RAW DATA

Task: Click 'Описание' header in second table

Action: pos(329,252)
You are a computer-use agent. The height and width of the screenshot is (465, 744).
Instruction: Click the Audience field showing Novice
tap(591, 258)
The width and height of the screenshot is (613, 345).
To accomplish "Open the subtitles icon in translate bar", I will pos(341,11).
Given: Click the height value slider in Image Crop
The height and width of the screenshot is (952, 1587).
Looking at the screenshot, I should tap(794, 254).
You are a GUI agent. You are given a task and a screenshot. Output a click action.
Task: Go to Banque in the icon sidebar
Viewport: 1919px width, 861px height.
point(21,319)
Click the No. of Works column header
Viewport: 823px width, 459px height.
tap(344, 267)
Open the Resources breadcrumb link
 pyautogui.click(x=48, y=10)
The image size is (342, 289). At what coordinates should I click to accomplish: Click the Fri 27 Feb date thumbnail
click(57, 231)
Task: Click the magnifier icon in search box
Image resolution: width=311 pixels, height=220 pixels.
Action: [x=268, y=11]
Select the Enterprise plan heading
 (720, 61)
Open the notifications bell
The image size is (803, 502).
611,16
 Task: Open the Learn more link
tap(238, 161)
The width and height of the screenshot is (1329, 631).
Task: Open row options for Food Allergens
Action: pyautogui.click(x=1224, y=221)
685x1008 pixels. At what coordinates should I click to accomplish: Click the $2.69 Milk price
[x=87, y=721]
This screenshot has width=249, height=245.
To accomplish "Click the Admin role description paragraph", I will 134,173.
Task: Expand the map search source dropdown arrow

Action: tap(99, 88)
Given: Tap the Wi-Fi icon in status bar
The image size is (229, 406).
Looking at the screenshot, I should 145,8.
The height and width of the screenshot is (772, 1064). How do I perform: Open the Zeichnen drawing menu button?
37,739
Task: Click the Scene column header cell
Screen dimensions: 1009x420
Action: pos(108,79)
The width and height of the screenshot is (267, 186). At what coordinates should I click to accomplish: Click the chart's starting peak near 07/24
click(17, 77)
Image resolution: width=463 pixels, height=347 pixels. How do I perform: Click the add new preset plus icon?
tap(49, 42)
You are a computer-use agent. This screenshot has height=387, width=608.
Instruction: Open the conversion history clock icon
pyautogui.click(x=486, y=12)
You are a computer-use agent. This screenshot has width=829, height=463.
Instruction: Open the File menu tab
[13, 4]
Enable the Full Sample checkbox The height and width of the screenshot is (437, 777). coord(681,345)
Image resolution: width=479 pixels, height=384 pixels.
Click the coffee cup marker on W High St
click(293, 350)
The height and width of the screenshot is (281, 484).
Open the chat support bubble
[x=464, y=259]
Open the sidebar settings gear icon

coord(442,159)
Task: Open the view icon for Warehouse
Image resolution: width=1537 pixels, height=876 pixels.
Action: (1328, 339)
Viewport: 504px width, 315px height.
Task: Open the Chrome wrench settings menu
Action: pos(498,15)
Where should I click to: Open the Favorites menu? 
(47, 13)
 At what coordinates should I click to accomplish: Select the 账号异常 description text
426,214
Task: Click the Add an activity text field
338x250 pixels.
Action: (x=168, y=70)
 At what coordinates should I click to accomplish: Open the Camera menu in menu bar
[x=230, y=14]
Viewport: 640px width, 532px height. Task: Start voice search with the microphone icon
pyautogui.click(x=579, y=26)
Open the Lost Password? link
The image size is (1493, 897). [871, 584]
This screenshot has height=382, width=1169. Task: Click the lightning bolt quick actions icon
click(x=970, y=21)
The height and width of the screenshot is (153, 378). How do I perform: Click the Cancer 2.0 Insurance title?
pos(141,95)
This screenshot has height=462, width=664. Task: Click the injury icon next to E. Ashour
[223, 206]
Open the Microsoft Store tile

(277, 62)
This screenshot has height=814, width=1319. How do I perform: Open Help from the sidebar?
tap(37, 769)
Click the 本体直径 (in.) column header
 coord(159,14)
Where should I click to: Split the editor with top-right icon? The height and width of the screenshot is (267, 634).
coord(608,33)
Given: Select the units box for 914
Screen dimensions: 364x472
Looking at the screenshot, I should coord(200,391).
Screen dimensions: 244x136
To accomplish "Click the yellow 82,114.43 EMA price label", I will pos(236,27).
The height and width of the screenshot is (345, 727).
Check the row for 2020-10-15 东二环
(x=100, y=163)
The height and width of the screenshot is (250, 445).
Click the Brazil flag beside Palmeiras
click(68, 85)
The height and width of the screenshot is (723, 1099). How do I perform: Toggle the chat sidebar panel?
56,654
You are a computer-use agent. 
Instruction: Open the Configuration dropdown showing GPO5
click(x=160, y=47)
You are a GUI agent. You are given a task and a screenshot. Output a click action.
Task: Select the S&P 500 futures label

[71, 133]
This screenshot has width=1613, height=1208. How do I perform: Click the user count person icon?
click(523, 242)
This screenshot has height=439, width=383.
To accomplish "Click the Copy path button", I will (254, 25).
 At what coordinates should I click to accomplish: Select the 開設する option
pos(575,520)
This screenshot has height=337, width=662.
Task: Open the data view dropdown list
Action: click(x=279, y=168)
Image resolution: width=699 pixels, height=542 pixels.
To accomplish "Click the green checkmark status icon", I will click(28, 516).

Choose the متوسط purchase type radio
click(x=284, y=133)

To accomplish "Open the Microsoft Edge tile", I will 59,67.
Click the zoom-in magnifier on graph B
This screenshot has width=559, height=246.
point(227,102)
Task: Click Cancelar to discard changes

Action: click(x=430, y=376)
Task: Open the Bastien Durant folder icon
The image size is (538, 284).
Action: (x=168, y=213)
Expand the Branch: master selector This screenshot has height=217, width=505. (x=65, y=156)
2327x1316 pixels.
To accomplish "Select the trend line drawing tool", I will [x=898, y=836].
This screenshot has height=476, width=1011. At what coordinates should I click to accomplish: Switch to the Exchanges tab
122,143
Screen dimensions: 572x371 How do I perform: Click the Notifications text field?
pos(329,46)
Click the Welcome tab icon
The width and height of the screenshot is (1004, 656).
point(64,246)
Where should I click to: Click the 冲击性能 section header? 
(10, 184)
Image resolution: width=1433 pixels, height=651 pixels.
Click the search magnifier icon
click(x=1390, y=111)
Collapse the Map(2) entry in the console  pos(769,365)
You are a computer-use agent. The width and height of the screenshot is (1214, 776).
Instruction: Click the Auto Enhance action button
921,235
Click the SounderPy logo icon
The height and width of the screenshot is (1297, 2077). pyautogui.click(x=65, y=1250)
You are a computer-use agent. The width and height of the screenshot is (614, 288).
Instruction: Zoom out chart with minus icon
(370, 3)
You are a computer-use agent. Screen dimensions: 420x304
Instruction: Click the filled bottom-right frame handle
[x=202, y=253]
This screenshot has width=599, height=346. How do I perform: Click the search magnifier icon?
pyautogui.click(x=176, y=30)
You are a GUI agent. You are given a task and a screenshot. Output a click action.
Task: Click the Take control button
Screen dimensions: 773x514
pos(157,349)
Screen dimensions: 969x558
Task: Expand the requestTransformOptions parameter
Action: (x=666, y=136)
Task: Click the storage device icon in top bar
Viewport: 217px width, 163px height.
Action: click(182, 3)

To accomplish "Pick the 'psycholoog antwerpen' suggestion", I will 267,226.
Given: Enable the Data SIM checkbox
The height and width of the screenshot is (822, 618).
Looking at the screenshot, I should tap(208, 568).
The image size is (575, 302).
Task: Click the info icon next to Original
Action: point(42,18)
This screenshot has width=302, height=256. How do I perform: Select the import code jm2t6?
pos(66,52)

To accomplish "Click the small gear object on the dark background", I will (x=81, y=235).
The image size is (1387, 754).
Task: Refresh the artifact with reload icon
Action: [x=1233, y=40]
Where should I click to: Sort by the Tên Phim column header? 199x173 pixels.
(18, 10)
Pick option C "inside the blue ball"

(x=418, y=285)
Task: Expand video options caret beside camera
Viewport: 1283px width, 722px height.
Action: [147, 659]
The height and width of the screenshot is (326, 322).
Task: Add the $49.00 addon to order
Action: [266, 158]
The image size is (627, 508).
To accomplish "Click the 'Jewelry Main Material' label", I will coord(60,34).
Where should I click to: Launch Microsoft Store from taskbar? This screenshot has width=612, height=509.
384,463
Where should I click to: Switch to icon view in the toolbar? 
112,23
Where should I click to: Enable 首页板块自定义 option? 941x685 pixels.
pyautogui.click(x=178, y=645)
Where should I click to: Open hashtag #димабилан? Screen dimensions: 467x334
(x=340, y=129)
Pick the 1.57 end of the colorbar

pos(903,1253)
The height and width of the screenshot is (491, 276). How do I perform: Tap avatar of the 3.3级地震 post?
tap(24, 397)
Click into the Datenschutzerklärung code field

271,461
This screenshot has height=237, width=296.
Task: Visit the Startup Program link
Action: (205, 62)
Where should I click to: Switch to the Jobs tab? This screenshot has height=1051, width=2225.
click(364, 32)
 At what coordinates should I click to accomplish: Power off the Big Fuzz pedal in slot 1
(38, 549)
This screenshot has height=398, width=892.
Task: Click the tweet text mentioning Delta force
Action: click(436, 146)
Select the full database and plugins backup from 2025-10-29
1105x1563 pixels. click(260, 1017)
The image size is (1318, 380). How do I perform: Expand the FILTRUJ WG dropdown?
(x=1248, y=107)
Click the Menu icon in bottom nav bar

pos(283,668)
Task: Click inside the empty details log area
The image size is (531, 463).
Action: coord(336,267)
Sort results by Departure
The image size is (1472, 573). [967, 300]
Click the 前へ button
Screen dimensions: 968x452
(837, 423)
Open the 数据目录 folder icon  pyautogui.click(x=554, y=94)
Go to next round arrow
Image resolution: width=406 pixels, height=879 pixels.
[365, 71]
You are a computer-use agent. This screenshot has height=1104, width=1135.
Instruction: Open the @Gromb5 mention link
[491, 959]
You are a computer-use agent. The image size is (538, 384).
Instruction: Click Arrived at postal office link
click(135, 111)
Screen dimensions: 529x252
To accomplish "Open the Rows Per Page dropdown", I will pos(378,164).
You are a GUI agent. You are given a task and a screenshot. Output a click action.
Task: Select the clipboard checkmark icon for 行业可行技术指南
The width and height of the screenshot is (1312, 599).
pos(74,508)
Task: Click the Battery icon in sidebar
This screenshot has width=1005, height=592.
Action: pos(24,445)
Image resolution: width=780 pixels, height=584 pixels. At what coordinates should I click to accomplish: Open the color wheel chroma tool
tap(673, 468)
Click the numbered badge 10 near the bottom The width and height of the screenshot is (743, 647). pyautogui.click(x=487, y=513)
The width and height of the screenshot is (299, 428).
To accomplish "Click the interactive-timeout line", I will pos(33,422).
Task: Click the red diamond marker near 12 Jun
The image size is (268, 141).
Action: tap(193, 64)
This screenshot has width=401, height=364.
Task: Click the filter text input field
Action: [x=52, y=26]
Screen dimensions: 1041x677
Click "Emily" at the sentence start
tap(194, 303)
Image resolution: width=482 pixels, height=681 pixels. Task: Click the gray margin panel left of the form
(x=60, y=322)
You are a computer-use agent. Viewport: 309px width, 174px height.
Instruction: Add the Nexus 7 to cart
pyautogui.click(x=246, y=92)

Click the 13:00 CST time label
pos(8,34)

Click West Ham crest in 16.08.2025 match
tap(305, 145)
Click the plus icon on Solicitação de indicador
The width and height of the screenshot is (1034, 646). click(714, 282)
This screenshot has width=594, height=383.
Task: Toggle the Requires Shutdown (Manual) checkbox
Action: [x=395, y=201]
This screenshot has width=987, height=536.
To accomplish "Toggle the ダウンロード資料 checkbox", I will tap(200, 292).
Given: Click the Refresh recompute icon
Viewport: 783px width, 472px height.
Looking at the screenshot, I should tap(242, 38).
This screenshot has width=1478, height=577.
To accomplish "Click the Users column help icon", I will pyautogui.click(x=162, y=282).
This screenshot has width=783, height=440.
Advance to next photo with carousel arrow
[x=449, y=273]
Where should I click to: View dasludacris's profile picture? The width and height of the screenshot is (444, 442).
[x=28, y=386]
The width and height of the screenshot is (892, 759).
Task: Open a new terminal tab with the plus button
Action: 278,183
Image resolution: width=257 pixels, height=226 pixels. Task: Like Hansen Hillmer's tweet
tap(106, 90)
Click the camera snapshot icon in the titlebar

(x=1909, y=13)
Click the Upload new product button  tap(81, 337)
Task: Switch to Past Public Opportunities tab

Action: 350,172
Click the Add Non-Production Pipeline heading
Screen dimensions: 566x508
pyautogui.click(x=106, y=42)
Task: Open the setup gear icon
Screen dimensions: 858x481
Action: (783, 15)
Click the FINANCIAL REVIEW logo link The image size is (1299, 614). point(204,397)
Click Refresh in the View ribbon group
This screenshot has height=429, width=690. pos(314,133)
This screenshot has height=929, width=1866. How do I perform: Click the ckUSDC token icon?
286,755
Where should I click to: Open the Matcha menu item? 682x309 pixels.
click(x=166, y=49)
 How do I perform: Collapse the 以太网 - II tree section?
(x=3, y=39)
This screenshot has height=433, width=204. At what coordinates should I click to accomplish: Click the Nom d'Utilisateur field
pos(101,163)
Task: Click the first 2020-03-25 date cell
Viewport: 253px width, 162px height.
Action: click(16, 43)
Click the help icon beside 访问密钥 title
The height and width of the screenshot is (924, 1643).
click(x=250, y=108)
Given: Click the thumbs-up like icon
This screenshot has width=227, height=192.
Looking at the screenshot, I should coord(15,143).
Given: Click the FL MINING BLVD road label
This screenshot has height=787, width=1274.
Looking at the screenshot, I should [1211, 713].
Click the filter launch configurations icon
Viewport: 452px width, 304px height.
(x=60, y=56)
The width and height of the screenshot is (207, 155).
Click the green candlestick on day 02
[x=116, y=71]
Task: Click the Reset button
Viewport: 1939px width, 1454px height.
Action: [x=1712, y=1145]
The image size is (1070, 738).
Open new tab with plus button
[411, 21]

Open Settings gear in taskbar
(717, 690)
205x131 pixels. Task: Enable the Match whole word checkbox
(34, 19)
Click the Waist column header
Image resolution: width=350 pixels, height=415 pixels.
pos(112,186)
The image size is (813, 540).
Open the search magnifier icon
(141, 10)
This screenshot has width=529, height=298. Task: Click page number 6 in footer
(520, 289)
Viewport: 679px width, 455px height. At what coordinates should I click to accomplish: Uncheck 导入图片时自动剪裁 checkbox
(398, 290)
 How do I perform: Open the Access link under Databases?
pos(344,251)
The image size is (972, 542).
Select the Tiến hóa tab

OBJECTIVE
Can you output the lines of the records above, from the line with "Task: Click inside the empty details log area" to the line with "Click the numbered", as a JSON list of strings, one string per line, leaving out any blank lines?

WRITTEN RESPONSE
[
  "Task: Click inside the empty details log area",
  "The image size is (531, 463).",
  "Action: coord(336,267)",
  "Sort results by Departure",
  "The image size is (1472, 573). [967, 300]",
  "Click the 前へ button",
  "Screen dimensions: 968x452",
  "(837, 423)",
  "Open the 数据目录 folder icon  pyautogui.click(x=554, y=94)",
  "Go to next round arrow",
  "Image resolution: width=406 pixels, height=879 pixels.",
  "[365, 71]",
  "You are a computer-use agent. This screenshot has height=1104, width=1135.",
  "Instruction: Open the @Gromb5 mention link",
  "[491, 959]",
  "You are a computer-use agent. The image size is (538, 384).",
  "Instruction: Click Arrived at postal office link",
  "click(135, 111)",
  "Screen dimensions: 529x252",
  "To accomplish \"Open the Rows Per Page dropdown\", I will pos(378,164).",
  "You are a GUI agent. You are given a task and a screenshot. Output a click action.",
  "Task: Select the clipboard checkmark icon for 行业可行技术指南",
  "The width and height of the screenshot is (1312, 599).",
  "pos(74,508)",
  "Task: Click the Battery icon in sidebar",
  "This screenshot has width=1005, height=592.",
  "Action: pos(24,445)",
  "Image resolution: width=780 pixels, height=584 pixels. At what coordinates should I click to accomplish: Open the color wheel chroma tool",
  "tap(673, 468)",
  "Click the numbered badge 10 near the bottom The width and height of the screenshot is (743, 647). pyautogui.click(x=487, y=513)"
]